My friend Todd and I were driving to Jacksonville after another big Orlando/Gainesville meetup/reunion in Cocoa Beach. We were playing my Wussrock playlist - you know, AM Gold, Yacht Rock, the sort
of songs where they use the word 'lady' a lot. You heard it on the radio if you grew up in the
'70s. If you grew up a little later, you were probably
conceived to it.
Todd and I were roommates in Gainesville years ago. We could...well, honestly we could be pretty annoying when together. Actually, I've got a fairly large group of people like that. Everyone has in-jokes with their friends, I've managed to meet and befriend a few who could stretch those in-jokes past the point of comedy, way past annoyance, barrelling past anger, and finally into hysteria. Well, hysteria for us, anyway.
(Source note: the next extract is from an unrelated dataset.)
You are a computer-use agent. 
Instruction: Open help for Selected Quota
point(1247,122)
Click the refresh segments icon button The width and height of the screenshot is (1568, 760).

We were playing Gerry Rafferty's hit
"Baker Street" (You'll know it when you hear it) and one of us came up
with the idea of President Obama playing the sax solo in it. Here, now it's in your head:
naturally led us into all sorts of scenarios - Obama practicing daily
in the Oval Office anxious to show his sax skills to the public, a public
address where he would announce "America, we are a strong nation. But we
are never stronger when we can share the gift of entertainment to the
world. That is why I have gathered you together tonight. Folks, I've been practicing these tasty sax licks for a year now, and here is my gift to you, the American people. Ladies and Gentlemen, please welcome the great Gerry Rafferty."
Needless to say, our Obama impressions were flawless. Or we'd do an impression of a secret service agent seconds before the sax solo hits: "Mr. President! You're on!" This one in particular would crack us up. We then expanded our joke to having President Clinton step in for the guitar solo at about 4:45 if you're following along on Youtube. I'm pretty sure we were picturing him doing the 'guitar face' where you sort of half close your eyes and bite your lip. At least I was.
You could argue that this scenario is not funny. I probably wouldn't argue too strongly with you. It could have been the consequence of a long car ride, lots of caffeine and boredom. But it made us laugh and passed the time.
Couple weekends later I was in Atlanta. After a few drinks Todd and I couldn't stop our Obama sax routine. Predictably, our comedy was lost on the squares, who pointed out things like the fact that Clinton played the sax, not Obama, or that we were being annoying and stupid. Much like Lenny Bruce or Richard Pryor, we were just ahead of our time.